The memorandum also condemned a broader trend of nepotism and privilege, noting:
“The sending of virtually all the sons of the leaders to universities in Europe... They will come home when everything has been made secure.”
This critique foreshadowed figures such as Dali Tambo, son of ANC president Oliver Tambo, who studied abroad under similar circumstances. The 10-page document also slammed the misusing of international solidarity funds for personal comfort and the tribalist favouring of Xhosa elites and the racist exclusion of non-Black anti-apartheid fighters.

The document’s exposure of these internal contradictions was very important, and led to the ANC’s 1969 Morogoro Conference which sought to address these organizational weaknesses by restructuring the movement’s leadership, recommitting to armed struggle and promoting greater accountability and unity among cadres.
The memorandum was signed by seven MK commanders stationed in Tanzania:
- Chris Hani (Political commissar)
- Walter Hempe
- Z. R. Mbengwa (Jeqe)
- Tamana Gobozi (Mikza)
- Leonard Pitso
- G. S. Mose (Mlenze, Transkei province commander)
- Ntabenkosi Fipaza (Mbali)

== Aftermath and impact ==
=== Disciplinary crisis ===
When leaked in December 1969, ANC President Oliver Tambo called the memorandum "subversive". Hani and co-signatories faced court-martial, but MK cadres threatened mutiny in their support and which led to the ANC backtracking and opting to solve the issues instead. The Mogorogoro Conference was convened and became a watershed conference in the struggle of the ANC.

=== Morogoro Conference (April–May 1969) ===
The memorandum forced the ANC's first consultative conference in exile.

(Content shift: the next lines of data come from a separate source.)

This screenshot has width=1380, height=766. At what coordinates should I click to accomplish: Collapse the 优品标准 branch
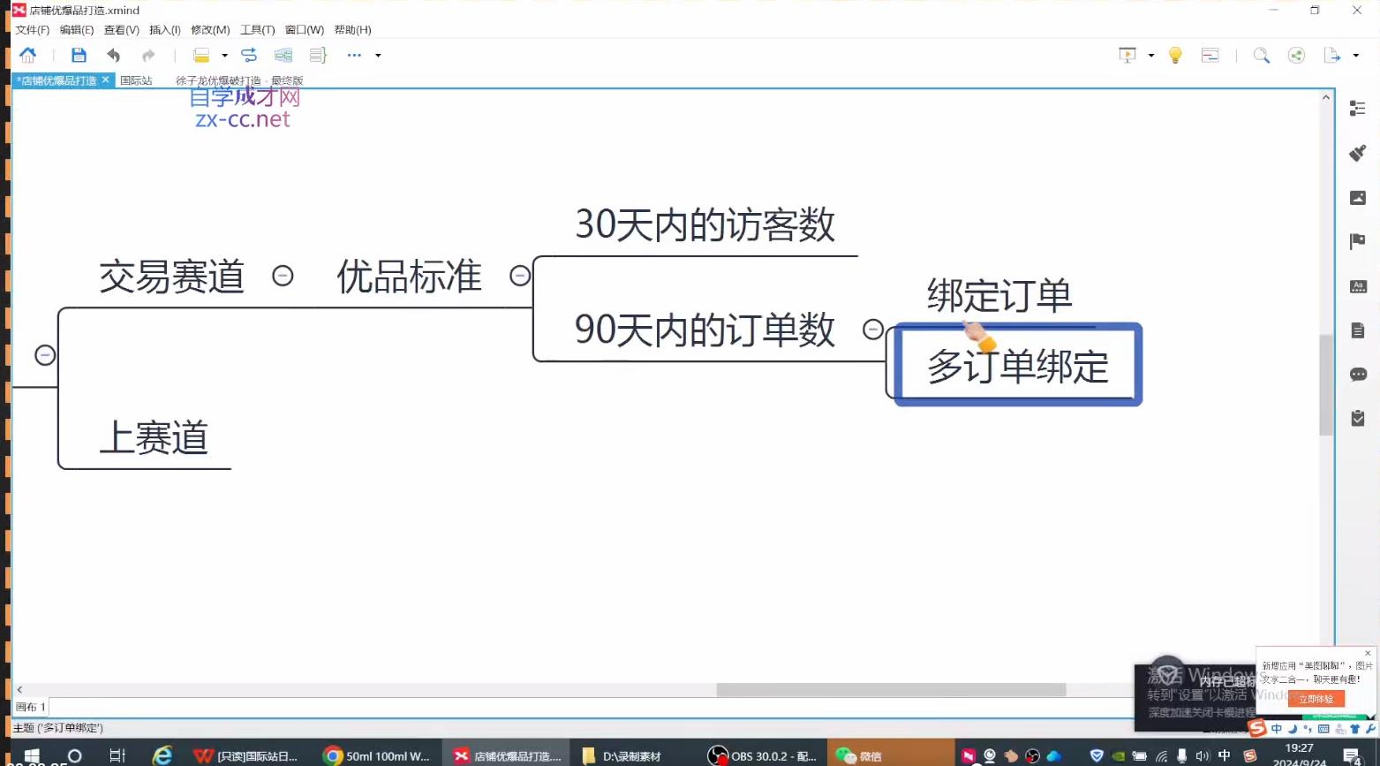[520, 276]
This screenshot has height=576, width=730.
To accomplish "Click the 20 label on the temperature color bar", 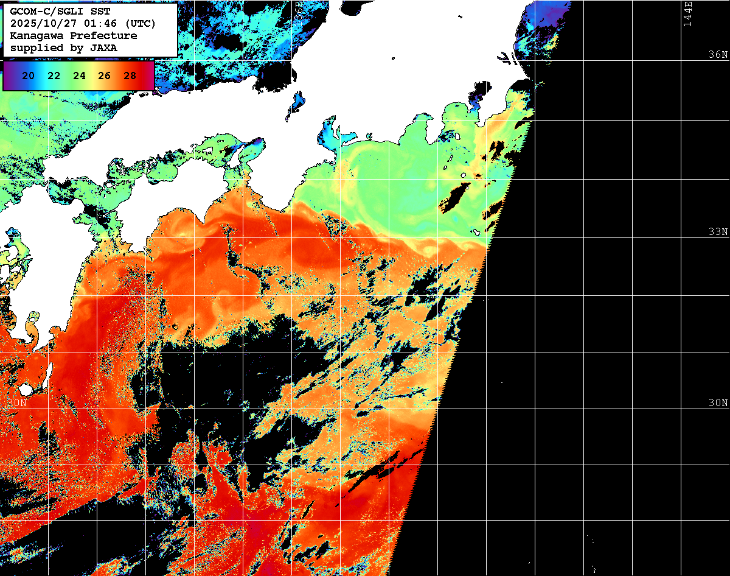I will [28, 76].
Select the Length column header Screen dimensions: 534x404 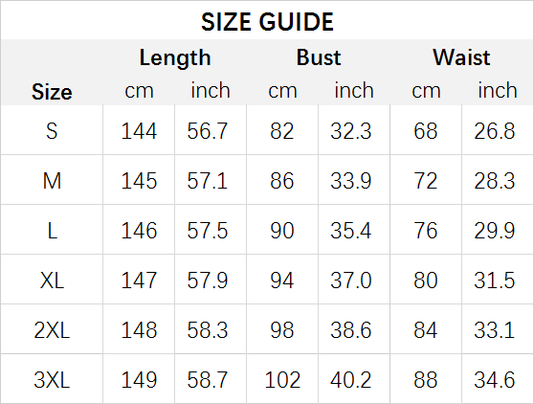click(x=175, y=57)
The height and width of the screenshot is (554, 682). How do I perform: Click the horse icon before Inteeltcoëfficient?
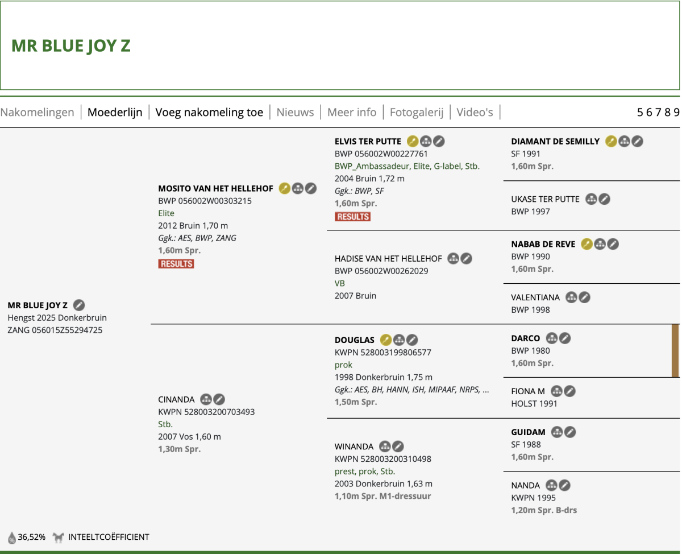(x=58, y=537)
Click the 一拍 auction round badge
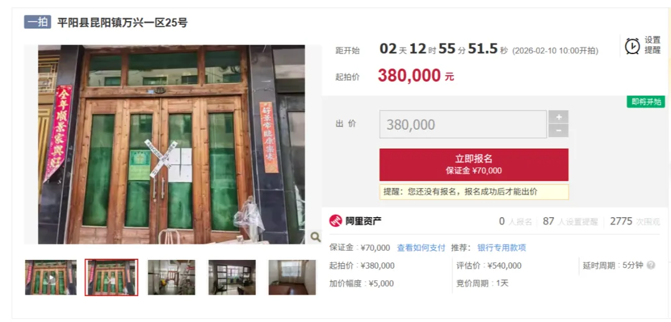 point(38,22)
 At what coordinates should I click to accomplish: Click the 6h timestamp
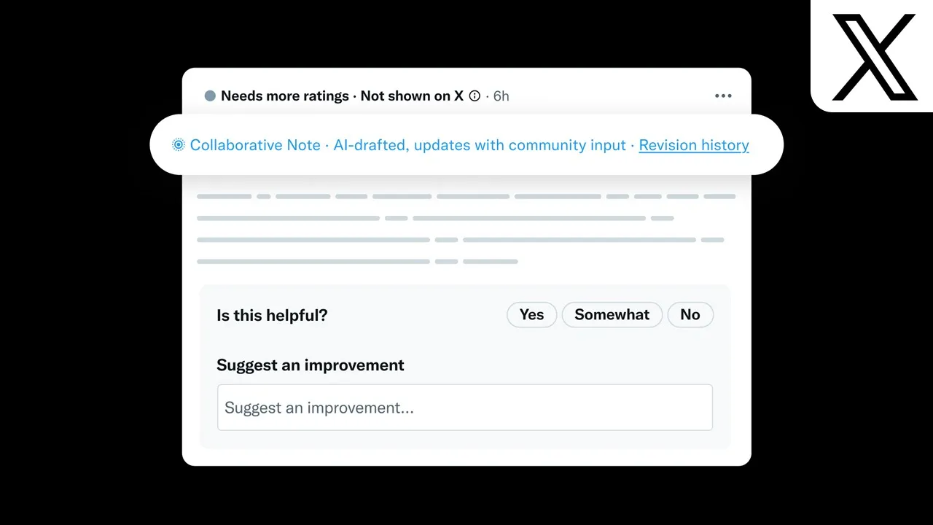[501, 96]
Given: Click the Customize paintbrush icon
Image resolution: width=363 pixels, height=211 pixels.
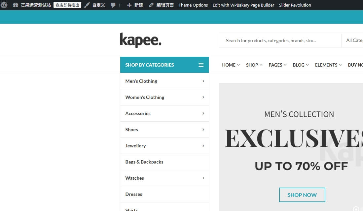Looking at the screenshot, I should point(87,5).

Key outcomes:
- Adopted the revolutionary Strategy and Tactics document
- Creation of a multiracial Revolutionary Council with Joe Slovo (SACP) and Yusuf Dadoo (Indian Congress).
- Integrated MK commanders into NEC
- Banned commercial enterprises criticized in memorandum

Hani avoided expulsion after admitting "organizational impropriety" but not recanting criticisms.

=== Long-term consequences ===
- Leadership renewal: Younger militants gained influence, with Hani joining the Revolutionary Council by 1972.
- Non-racial policy: Paved way for the Kabwe Conference, 1985 opening membership to all races.
- Inspiration for dissent: Modeled for later critiques like the 1984 Stuart Report.

In 2012, the ANC officially commemorated it in 2012 as "a necessary intervention to save the revolution".